Records for processing Block Start
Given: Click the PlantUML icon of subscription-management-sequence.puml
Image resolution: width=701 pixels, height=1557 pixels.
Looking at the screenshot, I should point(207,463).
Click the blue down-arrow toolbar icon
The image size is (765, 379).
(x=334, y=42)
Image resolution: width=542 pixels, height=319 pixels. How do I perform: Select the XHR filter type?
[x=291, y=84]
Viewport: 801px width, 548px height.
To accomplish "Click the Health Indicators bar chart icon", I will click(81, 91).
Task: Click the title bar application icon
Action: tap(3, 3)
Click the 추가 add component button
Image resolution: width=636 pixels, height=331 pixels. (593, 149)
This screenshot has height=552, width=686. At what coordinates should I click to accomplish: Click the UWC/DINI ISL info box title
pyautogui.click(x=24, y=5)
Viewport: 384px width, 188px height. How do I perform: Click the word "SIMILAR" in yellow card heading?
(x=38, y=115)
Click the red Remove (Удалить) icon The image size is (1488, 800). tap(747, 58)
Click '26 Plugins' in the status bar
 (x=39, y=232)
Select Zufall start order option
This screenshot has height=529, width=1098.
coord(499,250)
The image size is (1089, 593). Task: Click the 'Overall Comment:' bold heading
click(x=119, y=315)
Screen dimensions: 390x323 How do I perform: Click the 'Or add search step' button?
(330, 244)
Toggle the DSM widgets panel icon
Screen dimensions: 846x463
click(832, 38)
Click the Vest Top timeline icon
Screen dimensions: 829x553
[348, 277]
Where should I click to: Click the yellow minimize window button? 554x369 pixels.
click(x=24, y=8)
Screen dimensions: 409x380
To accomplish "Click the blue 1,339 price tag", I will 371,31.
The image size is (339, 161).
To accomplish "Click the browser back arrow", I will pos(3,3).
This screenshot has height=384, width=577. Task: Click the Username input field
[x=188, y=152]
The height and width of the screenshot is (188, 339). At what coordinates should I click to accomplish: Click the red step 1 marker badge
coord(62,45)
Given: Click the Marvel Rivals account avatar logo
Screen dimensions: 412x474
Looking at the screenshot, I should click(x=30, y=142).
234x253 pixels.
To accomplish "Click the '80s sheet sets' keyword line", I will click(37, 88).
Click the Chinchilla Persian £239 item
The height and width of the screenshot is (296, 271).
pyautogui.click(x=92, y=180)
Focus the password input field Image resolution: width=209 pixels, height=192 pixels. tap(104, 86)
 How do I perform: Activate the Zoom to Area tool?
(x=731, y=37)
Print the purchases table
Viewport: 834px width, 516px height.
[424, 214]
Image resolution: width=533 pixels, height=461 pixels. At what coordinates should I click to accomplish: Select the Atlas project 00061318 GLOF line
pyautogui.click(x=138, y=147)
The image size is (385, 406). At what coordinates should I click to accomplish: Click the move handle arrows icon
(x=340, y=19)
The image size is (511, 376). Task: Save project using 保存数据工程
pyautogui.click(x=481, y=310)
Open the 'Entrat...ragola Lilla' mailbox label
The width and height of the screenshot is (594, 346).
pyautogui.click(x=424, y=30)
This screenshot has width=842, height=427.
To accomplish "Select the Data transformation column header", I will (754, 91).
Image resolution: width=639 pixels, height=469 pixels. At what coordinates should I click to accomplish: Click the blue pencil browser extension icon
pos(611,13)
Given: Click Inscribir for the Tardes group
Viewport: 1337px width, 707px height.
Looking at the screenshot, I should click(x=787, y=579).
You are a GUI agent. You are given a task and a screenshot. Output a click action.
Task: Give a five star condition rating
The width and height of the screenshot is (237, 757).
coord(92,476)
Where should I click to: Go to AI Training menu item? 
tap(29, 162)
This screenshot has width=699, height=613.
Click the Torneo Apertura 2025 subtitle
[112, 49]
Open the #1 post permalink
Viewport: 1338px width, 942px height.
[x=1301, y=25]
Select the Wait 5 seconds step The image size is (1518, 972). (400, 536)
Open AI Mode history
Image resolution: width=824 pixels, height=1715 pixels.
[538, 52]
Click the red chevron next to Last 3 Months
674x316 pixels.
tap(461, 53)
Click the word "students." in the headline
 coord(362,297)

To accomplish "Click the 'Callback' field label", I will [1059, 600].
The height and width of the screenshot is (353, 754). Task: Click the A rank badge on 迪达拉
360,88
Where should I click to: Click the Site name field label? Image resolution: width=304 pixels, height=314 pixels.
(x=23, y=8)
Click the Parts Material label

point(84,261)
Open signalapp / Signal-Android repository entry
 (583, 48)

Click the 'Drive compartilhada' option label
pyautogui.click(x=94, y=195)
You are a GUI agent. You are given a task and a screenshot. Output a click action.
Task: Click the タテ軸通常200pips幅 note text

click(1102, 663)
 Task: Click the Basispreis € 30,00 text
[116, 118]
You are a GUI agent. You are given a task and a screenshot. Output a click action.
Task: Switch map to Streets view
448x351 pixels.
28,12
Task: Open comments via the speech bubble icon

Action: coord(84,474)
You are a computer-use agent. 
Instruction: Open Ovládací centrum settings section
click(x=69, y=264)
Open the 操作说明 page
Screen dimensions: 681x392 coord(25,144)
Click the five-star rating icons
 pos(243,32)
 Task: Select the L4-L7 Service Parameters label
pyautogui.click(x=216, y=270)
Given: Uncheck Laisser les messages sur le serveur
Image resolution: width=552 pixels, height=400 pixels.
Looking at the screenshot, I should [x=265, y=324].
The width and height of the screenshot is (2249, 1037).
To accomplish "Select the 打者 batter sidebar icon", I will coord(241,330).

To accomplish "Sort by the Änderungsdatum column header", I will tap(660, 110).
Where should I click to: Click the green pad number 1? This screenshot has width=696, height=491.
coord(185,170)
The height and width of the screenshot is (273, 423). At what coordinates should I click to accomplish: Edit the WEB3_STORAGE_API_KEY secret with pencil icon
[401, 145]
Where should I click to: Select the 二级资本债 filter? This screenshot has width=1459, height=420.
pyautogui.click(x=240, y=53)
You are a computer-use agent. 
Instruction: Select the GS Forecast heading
Records for processing Block End
» What this task involves
Retype each record. Keep every character as it is.

» Solution to this problem
Given: Click the PlantUML icon of subscription-management-sequence.puml
Image resolution: width=701 pixels, height=1557 pixels.
Looking at the screenshot, I should point(207,463).
Click the blue down-arrow toolbar icon
The image size is (765, 379).
(x=334, y=42)
Image resolution: width=542 pixels, height=319 pixels. How do I perform: Select the XHR filter type?
[x=291, y=84]
Viewport: 801px width, 548px height.
To accomplish "Click the Health Indicators bar chart icon", I will click(81, 91).
Task: Click the title bar application icon
Action: tap(3, 3)
Click the 추가 add component button
Image resolution: width=636 pixels, height=331 pixels. (593, 149)
This screenshot has height=552, width=686. At what coordinates should I click to accomplish: Click the UWC/DINI ISL info box title
pyautogui.click(x=24, y=5)
Viewport: 384px width, 188px height. How do I perform: Click the word "SIMILAR" in yellow card heading?
(x=38, y=115)
Click the red Remove (Удалить) icon The image size is (1488, 800). tap(747, 58)
Click '26 Plugins' in the status bar
 (x=39, y=232)
Select Zufall start order option
This screenshot has height=529, width=1098.
coord(499,250)
The image size is (1089, 593). Task: Click the 'Overall Comment:' bold heading
click(x=119, y=315)
Screen dimensions: 390x323 How do I perform: Click the 'Or add search step' button?
(330, 244)
Toggle the DSM widgets panel icon
Screen dimensions: 846x463
click(832, 38)
Click the Vest Top timeline icon
Screen dimensions: 829x553
[348, 277]
Where should I click to: Click the yellow minimize window button? 554x369 pixels.
click(x=24, y=8)
Screen dimensions: 409x380
To accomplish "Click the blue 1,339 price tag", I will 371,31.
The image size is (339, 161).
To accomplish "Click the browser back arrow", I will pos(3,3).
This screenshot has height=384, width=577. Task: Click the Username input field
[x=188, y=152]
The height and width of the screenshot is (188, 339). At what coordinates should I click to accomplish: Click the red step 1 marker badge
coord(62,45)
Given: Click the Marvel Rivals account avatar logo
Screen dimensions: 412x474
Looking at the screenshot, I should click(x=30, y=142).
234x253 pixels.
To accomplish "Click the '80s sheet sets' keyword line", I will click(37, 88).
Click the Chinchilla Persian £239 item
The height and width of the screenshot is (296, 271).
pyautogui.click(x=92, y=180)
Focus the password input field Image resolution: width=209 pixels, height=192 pixels. tap(104, 86)
 How do I perform: Activate the Zoom to Area tool?
(x=731, y=37)
Print the purchases table
Viewport: 834px width, 516px height.
[424, 214]
Image resolution: width=533 pixels, height=461 pixels. At what coordinates should I click to accomplish: Select the Atlas project 00061318 GLOF line
pyautogui.click(x=138, y=147)
The image size is (385, 406). At what coordinates should I click to accomplish: Click the move handle arrows icon
(x=340, y=19)
The image size is (511, 376). Task: Save project using 保存数据工程
pyautogui.click(x=481, y=310)
Open the 'Entrat...ragola Lilla' mailbox label
The width and height of the screenshot is (594, 346).
pyautogui.click(x=424, y=30)
This screenshot has width=842, height=427.
To accomplish "Select the Data transformation column header", I will (754, 91).
Image resolution: width=639 pixels, height=469 pixels. At what coordinates should I click to accomplish: Click the blue pencil browser extension icon
pos(611,13)
Given: Click Inscribir for the Tardes group
Viewport: 1337px width, 707px height.
Looking at the screenshot, I should click(x=787, y=579).
You are a GUI agent. You are given a task and a screenshot. Output a click action.
Task: Give a five star condition rating
The width and height of the screenshot is (237, 757).
coord(92,476)
Where should I click to: Go to AI Training menu item? 
tap(29, 162)
This screenshot has width=699, height=613.
Click the Torneo Apertura 2025 subtitle
[112, 49]
Open the #1 post permalink
Viewport: 1338px width, 942px height.
[x=1301, y=25]
Select the Wait 5 seconds step The image size is (1518, 972). (400, 536)
Open AI Mode history
Image resolution: width=824 pixels, height=1715 pixels.
[538, 52]
Click the red chevron next to Last 3 Months
674x316 pixels.
tap(461, 53)
Click the word "students." in the headline
 coord(362,297)

To accomplish "Click the 'Callback' field label", I will [1059, 600].
The height and width of the screenshot is (353, 754). Task: Click the A rank badge on 迪达拉
360,88
Where should I click to: Click the Site name field label? Image resolution: width=304 pixels, height=314 pixels.
(x=23, y=8)
Click the Parts Material label

point(84,261)
Open signalapp / Signal-Android repository entry
 (583, 48)

Click the 'Drive compartilhada' option label
pyautogui.click(x=94, y=195)
You are a GUI agent. You are given a task and a screenshot. Output a click action.
Task: Click the タテ軸通常200pips幅 note text

click(1102, 663)
 Task: Click the Basispreis € 30,00 text
[116, 118]
You are a GUI agent. You are given a task and a screenshot. Output a click action.
Task: Switch map to Streets view
448x351 pixels.
28,12
Task: Open comments via the speech bubble icon

Action: coord(84,474)
You are a computer-use agent. 
Instruction: Open Ovládací centrum settings section
click(x=69, y=264)
Open the 操作说明 page
Screen dimensions: 681x392 coord(25,144)
Click the five-star rating icons
 pos(243,32)
 Task: Select the L4-L7 Service Parameters label
pyautogui.click(x=216, y=270)
Given: Uncheck Laisser les messages sur le serveur
Image resolution: width=552 pixels, height=400 pixels.
Looking at the screenshot, I should [x=265, y=324].
The width and height of the screenshot is (2249, 1037).
To accomplish "Select the 打者 batter sidebar icon", I will coord(241,330).

To accomplish "Sort by the Änderungsdatum column header", I will tap(660, 110).
Where should I click to: Click the green pad number 1? This screenshot has width=696, height=491.
coord(185,170)
The height and width of the screenshot is (273, 423). At what coordinates should I click to accomplish: Edit the WEB3_STORAGE_API_KEY secret with pencil icon
[401, 145]
Where should I click to: Select the 二级资本债 filter? This screenshot has width=1459, height=420.
pyautogui.click(x=240, y=53)
You are a computer-use agent. 
Instruction: Select the GS Forecast heading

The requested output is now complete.